As in previous years and in accordance with best practice, all resolutions proposed at the meeting will be voted by means of a poll, rather than on a show of hands.
On behalf of the Board, I would like to thank you for your continued support for the Company and look forward to meeting you at the AGM.
Yours sincerely
Sir Roy Gardner Chairman 18 March 2021
Serco Group plc Serco House, 16 Bartley Wood Business Park, Bartley Way, Hook, Hampshire, RG27 9UY United Kingdom
The Board will present the Annual Report and Accounts for the year ended 31 December 2020.
The Directors' Remuneration Report is set out on pages 105 to 133 in the Annual Report and Accounts and gives details of the Directors' remuneration for the year ended 31 December 2020. Shareholders will be asked to approve the Directors' Remuneration Report (save for the Directors' Remuneration Policy which is dealt with under Resolution 3 below). This is an advisory vote and the Directors' entitlement to remuneration is not conditional upon passing the resolution.
The Company's external auditor, KPMG LLP has audited those parts of the Directors' Remuneration Report that are required to be audited and their report can be found on pages 142 to 152 of the Annual Report and Accounts. The Directors' Remuneration Report has been approved by the Board and signed on its behalf by the Group General Counsel and Company Secretary.
Serco Group plc (the "Company") is required to seek shareholder approval for its policy on Directors' remuneration (the "Remuneration Policy") at least once every three years. The Remuneration Committee undertook a complete review of the Remuneration Policy during 2020 and, following a period of consultation with major shareholders, shareholder approval of the new three-year Remuneration Policy is now sought. This is a binding vote and, if approved, the revised Remuneration Policy will take effect from the end of this AGM. Once the Remuneration Policy has been approved, the Company may not make a remuneration payment or payment for loss of office to a director or former director of the Company unless that payment is consistent with the approved Remuneration Policy, or has otherwise been approved by a shareholder resolution. The Remuneration Policy is set out on pages 112 to 118 in the Annual Report and Accounts
The Board is recommending a final dividend for the financial year ended 31 December 2020 of 1.4 pence per ordinary share. If approved by shareholders at the AGM, the final dividend will be paid on 4 June 2021 to shareholders on the register of members of the Company at 6.00pm on 14 May 2021.
Dame Sue Owen and Tim Lodge, who were appointed as Directors since the previous annual general meeting, will retire in accordance with the Articles of Association and offer themselves for election.

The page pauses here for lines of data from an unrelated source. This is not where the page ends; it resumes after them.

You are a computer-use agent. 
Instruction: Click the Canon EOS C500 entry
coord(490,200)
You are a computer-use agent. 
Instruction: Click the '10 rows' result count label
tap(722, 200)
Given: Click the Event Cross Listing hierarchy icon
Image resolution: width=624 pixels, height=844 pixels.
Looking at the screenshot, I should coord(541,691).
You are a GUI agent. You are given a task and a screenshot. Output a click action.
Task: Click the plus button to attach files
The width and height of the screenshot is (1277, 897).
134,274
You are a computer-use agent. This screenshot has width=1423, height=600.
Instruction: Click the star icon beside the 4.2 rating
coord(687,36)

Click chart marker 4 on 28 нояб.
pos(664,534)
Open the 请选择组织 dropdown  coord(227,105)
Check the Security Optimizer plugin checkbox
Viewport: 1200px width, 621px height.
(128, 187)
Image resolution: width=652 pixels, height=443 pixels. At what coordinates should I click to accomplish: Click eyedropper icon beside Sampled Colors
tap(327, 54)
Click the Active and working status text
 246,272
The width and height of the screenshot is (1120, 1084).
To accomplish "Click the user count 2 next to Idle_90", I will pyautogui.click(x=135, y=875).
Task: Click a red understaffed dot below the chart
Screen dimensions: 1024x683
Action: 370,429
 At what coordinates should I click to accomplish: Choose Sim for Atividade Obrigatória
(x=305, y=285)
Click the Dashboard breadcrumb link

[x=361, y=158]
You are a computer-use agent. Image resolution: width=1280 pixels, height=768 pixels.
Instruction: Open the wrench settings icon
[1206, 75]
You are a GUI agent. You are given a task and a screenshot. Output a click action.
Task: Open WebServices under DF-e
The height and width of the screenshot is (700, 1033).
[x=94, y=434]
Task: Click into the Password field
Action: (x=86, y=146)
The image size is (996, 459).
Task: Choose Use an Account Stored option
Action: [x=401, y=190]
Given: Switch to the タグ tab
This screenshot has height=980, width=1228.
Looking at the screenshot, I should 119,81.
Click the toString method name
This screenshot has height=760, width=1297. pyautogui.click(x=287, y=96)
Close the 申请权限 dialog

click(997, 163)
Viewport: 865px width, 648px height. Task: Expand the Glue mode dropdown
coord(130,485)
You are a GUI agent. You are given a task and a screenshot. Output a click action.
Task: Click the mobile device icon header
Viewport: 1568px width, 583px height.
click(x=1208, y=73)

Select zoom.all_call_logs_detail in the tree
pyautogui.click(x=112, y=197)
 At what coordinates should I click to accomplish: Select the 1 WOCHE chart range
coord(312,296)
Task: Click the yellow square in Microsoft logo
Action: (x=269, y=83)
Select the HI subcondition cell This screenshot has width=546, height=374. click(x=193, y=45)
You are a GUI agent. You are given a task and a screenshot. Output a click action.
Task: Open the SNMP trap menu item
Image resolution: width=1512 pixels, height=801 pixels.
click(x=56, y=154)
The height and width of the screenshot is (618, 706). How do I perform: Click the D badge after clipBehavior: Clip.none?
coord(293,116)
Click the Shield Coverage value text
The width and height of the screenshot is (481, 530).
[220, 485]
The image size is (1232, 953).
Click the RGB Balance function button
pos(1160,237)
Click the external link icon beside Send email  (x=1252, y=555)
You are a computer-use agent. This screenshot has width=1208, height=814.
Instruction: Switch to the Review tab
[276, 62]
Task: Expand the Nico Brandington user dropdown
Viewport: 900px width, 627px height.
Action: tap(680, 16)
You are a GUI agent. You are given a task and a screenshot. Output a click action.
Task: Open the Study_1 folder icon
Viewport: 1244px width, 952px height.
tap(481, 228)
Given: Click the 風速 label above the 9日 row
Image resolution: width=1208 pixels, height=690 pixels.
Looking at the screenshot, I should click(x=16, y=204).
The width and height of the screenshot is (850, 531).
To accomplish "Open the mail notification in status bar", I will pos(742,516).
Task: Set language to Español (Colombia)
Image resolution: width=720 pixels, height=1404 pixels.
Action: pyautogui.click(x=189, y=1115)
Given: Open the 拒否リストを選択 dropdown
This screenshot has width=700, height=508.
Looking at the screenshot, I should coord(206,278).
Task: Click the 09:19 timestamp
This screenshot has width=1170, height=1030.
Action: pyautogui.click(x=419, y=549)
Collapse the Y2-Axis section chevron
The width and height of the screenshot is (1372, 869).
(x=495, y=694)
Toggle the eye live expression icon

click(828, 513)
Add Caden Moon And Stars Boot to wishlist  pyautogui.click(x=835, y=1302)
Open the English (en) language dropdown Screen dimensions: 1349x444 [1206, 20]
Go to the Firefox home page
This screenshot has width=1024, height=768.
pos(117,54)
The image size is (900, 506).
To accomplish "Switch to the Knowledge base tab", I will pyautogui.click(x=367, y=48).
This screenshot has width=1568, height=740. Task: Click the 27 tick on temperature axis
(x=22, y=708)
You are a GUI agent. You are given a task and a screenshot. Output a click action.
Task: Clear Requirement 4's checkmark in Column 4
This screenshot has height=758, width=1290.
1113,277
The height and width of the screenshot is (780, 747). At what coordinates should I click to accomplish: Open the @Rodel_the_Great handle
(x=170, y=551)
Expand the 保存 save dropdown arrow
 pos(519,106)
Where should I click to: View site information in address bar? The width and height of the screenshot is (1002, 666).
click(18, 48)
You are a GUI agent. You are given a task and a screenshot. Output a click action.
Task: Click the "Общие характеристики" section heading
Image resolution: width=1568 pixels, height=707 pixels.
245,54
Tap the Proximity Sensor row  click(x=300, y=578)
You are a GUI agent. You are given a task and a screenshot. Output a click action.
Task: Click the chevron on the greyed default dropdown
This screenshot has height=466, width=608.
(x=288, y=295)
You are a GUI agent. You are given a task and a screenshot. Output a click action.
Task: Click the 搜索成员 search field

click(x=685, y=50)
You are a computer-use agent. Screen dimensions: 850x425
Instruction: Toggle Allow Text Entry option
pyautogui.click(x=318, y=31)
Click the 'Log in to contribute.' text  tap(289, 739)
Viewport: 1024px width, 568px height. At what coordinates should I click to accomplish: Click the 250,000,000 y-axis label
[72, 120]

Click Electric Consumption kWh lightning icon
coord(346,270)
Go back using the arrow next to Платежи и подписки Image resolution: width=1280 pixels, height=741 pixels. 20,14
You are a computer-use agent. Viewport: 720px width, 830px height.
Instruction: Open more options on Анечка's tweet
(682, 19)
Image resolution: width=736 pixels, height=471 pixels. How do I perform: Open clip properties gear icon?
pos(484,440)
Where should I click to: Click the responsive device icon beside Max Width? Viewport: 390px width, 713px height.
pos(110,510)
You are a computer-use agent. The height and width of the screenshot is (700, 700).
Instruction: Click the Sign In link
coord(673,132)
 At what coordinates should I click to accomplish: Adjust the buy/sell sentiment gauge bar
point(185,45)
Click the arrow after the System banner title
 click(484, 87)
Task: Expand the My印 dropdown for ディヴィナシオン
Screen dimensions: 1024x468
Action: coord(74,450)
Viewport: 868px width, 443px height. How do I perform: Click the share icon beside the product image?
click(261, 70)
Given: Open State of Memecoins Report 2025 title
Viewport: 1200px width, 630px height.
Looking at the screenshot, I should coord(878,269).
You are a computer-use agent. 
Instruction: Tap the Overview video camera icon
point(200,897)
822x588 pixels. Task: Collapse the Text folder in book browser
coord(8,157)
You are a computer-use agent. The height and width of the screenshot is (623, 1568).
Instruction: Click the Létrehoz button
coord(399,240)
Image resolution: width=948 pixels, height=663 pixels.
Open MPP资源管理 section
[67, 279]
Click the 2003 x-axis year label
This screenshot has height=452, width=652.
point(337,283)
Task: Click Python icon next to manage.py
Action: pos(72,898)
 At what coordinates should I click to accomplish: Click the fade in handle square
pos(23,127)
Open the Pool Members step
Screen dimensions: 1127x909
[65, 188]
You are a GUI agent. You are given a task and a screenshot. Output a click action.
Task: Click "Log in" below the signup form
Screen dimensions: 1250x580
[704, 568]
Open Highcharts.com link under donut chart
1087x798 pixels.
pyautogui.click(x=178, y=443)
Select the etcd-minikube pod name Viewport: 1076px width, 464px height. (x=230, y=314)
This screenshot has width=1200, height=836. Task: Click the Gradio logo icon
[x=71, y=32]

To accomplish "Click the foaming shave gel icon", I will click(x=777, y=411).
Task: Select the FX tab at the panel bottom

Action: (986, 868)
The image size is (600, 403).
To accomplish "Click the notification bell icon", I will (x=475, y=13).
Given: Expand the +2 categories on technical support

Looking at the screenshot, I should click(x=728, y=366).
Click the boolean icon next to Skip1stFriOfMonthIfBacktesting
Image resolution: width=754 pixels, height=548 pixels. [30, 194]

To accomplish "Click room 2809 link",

In accordance with the requirements of the UK Corporate Governance Code, with the exception of Sir Roy Gardner and Angus Cockburn who will retire at the conclusion of the AGM, all other Directors will retire and offer themselves for re-election.
Following an internal performance evaluation conducted during the year and having considered the performance of and contribution made by each of the Directors, the Board believes that all Directors continue to be effective and to demonstrate commitment to their roles and that their respective skills complement each other to enhance the overall operation of the Board.
The Board has also considered whether the Independent Non-Executive Directors are free from relationships which could materially interfere with the exercise of their independent judgement and has concluded that each of them continues to be independent.
Directors' biographies, including an explanation of why each Director's contribution continues to be important to the Company's long-term sustainable success, can be found on pages 6 and 7 of this document and on pages 82 to 85 of the Annual Report and Accounts.
The appointment of KPMG LLP as auditor of the Company terminates at the conclusion of the AGM. The auditor has advised of its willingness to stand for reappointment as auditor of the Company until the conclusion of the annual general meeting in 2022. The Board, on the recommendation of the Audit Committee, proposes that KPMG LLP should be reappointed and that the Audit Committee is authorised to agree its remuneration.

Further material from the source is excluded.